• **Istruzione**: Conta quante righe contengono la stringa "Task", tenendo conto di maiuscole e minuscole. Rispondi solo con il numero.

• **Righe di origine**:
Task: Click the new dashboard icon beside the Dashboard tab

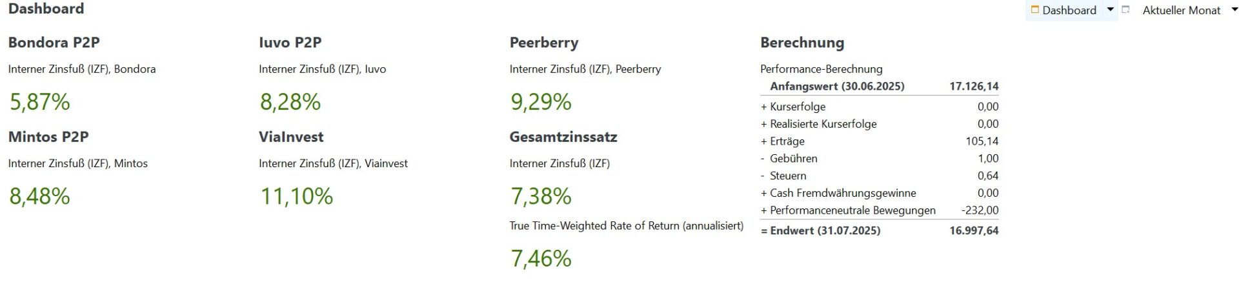Action: tap(1126, 10)
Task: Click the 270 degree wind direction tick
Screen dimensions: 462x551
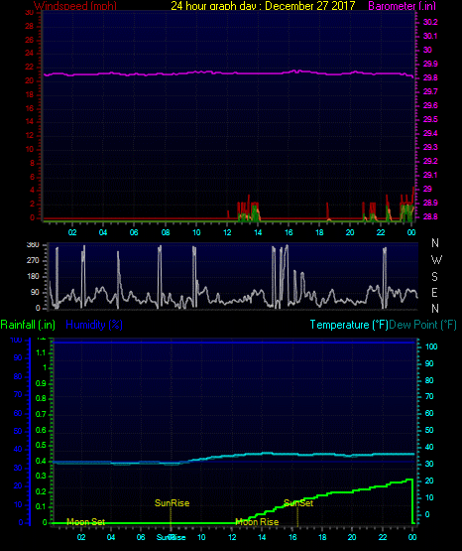Action: pos(33,261)

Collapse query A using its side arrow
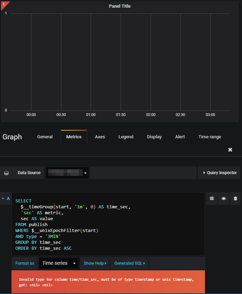pos(3,198)
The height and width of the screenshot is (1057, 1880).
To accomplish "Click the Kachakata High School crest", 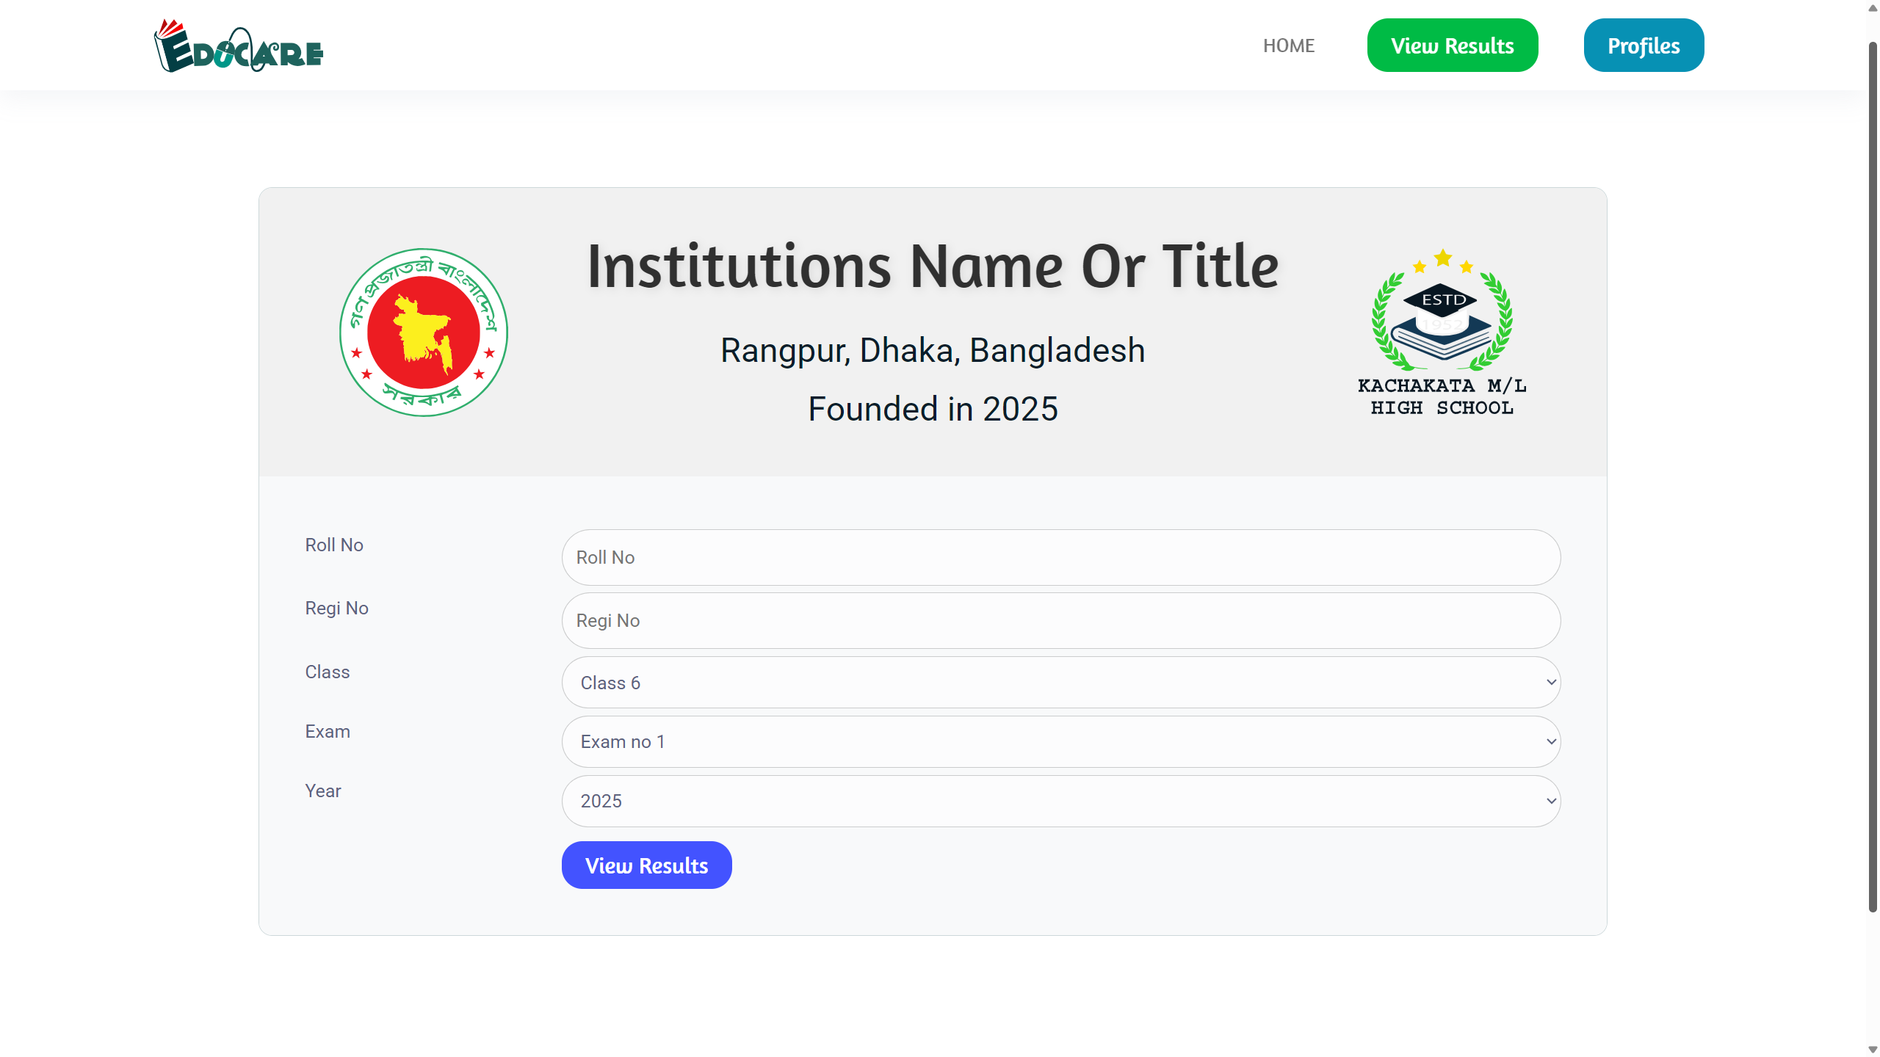I will pos(1442,333).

• **Risposta definitiva**: 2